Finally! A return to form by one of my favorite authors. I’m a big fan of Mr. Scalzi’s work since I found Redshirts on the new books shelf at my local library years ago, and Ive been reading his website regularly for a long time. But his last few novels have been weaker than some of his earlier work, and I think it was due to his habit of rushing through writing them to make his deadlines (as he has eloquently described on his blog).
But I knew when I got the new John Scalzi book from NetGalley and Tor in exchange for an honest review that I would enjoy it - because I already read it!! I was at NYCC in October and got an ARC from the Tor booth and I got it signed by John Scalzi there. He was surprised because he hadn’t realized they would have hard copies available, and he said that my copy was the very first he had signed for this book!
The premise for this book is fun - suddenly without warning the entire moon - and all of the moon rocks on earth - turn to cheese.
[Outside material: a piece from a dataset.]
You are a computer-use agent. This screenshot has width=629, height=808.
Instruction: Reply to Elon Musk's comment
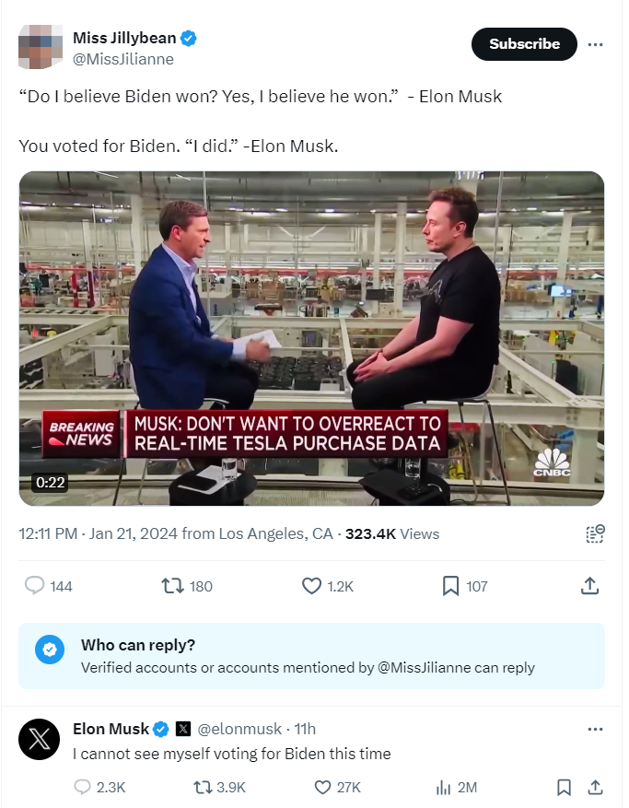83,787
The book then has some vignettes and snapshots of how different people around the country are dealing with this.
In some of Scalzi’s more recent books, the protagonists have been glib and unpleasant ciphers, but not in this book. The characters feel like real people!
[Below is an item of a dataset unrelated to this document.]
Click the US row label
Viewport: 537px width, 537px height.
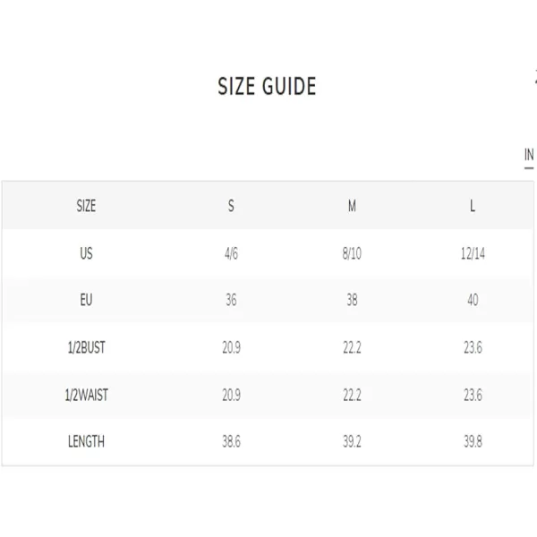(x=86, y=253)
The format of the book is both a strength and a weakness. You don’t get to spend a lot of time with interesting characters before a new chapter starts and we leave them behind (often forever, though some recur in later segments). But a bigger flaw is the ending. With a high concept SF book like this, a lot of the value comes from the ultimate answers to the question of how did the big weird thing happen. Remember Stephen King’s Under the Dome? Remember how the ending cheapened the whole book and undercut everything? SPOILER ALERT: this isn’t as bad as in Under the Dome, but it’s close. There is no answer. The moon cheese just reverts back to moon rock. Nothing is ever explained. It’s left as a big mystery. This makes the book feel much more fantastical than science fictional, if that makes sense.
But, problems with the structure and ending aside, I really enjoyed this book. It was a total page turner and very readable. Best Scalzi book I’ve read in years.